En esto del conflicto catalán algunos se están comportando con maneras de cruzados cristianos o de hordas musulmanas de la edad media, comportamientos que se dan en los dos lados de la falsa línea divisoria, en la de los defensores de la independencia de Cataluña y en la de los que no quieren hablar de cambios legales ni por asomo. No se oyen razones, argumentos o justificaciones de fondo, sólo declaraciones altisonantes de identidad y gruesas descalificaciones de felona rebeldía. No hay debate, sólo griterío grosero, insultos malsonantes y descalificaciones ramplonas. No existe diálogo, sólo reverberación acústica. Eso sí, muchas amenazas, a las que los otros contestan menos lobos Caperucita. En definitiva, un auténtico diálogo de sordos.

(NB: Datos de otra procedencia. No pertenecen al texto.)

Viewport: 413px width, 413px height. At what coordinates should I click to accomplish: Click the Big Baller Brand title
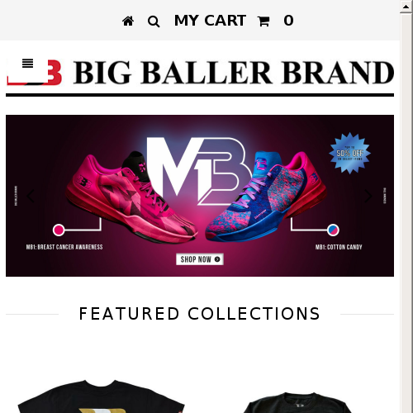[234, 73]
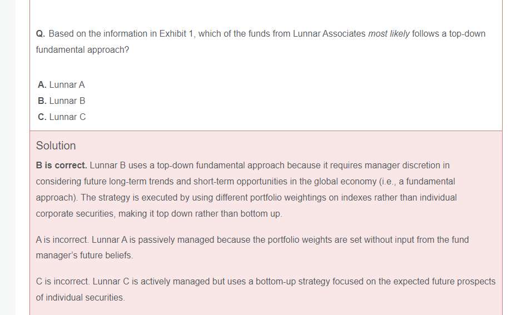Click the "Q." label starting the question
This screenshot has width=511, height=315.
(41, 34)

Con este caldo de cultivo es difícil salir de la difícil situación creada, salvo que por tal se entienda la imposición de los unos sobre los otros, el cierre en falso de las profundas heridas que se han abierto, la permanencia del odio. Es cierto que han sido unos cuantos políticos los que guiados por sus coyunturas políticas, por su mezquindad incluso, han embarcado a muchos catalanes en una aventura que los podría llevar al desastre colectivo, además de arrastrarnos al resto de los españoles con ellos. Pero no lo es menos que no hay caudillos que logren levantar a las masas si estas no cuentan con cierta predisposición a la rebeldía, si no disponen de propensión a seguirles casi a ciegas. No aceptar esto último, como algunos miopes parecen no admitir, es tan torpe como lo son las consignas de los secesionistas.
Son muy pocos los que levantan la voz para exigir diálogo y algunos de los que lo hacen anteponen sus condiciones de máximos a cualquier solución que se adopte. Una negociación para ser efectiva requiere de un mínimo de ingredientes, que muy pocos parecen aceptar. La primera es la discreción, que no quiere decir opacidad. La segunda, dejar a un lado las líneas rojas, las exigencias irrenunciables, lo que no significa ocultar los objetivos que se persiguen. La tercera, buscar una solución y no una victoria, porque en los buenos acuerdos no debe haber ni vencedores ni vencidos sino pacto, que significa compromiso. La Constitución, la ley fundamental que ahora tanto se invoca, nació así, no lo olvidemos, y aunque dejó muchas aspiraciones en el tintero, fue útil para salvar el difícil salto de la dictadura a la democracia.
Pero para dialogar hacen falta interlocutores válidos, sin perder de vista que los pirómanos nunca han sido buenos bomberos. No se necesitan mediadores, como algunos pretenden, porque por muy lejos que hayan ido las desavenencias, nada impide que la solución nos llegue desde dentro, sin que intervengan elementos extraños. Se sabe muy bien lo que hay que hacer. Lo único que se requiere ahora es poner el diapasón de la cordura y empezar a hablar a calzón quitado.
Lo que digo ni es buenismo ni es ingenuidad ni es creer en que las cigüeñas traen a los niños de Paris. Es simplemente que todavía confío en la inteligencia humana.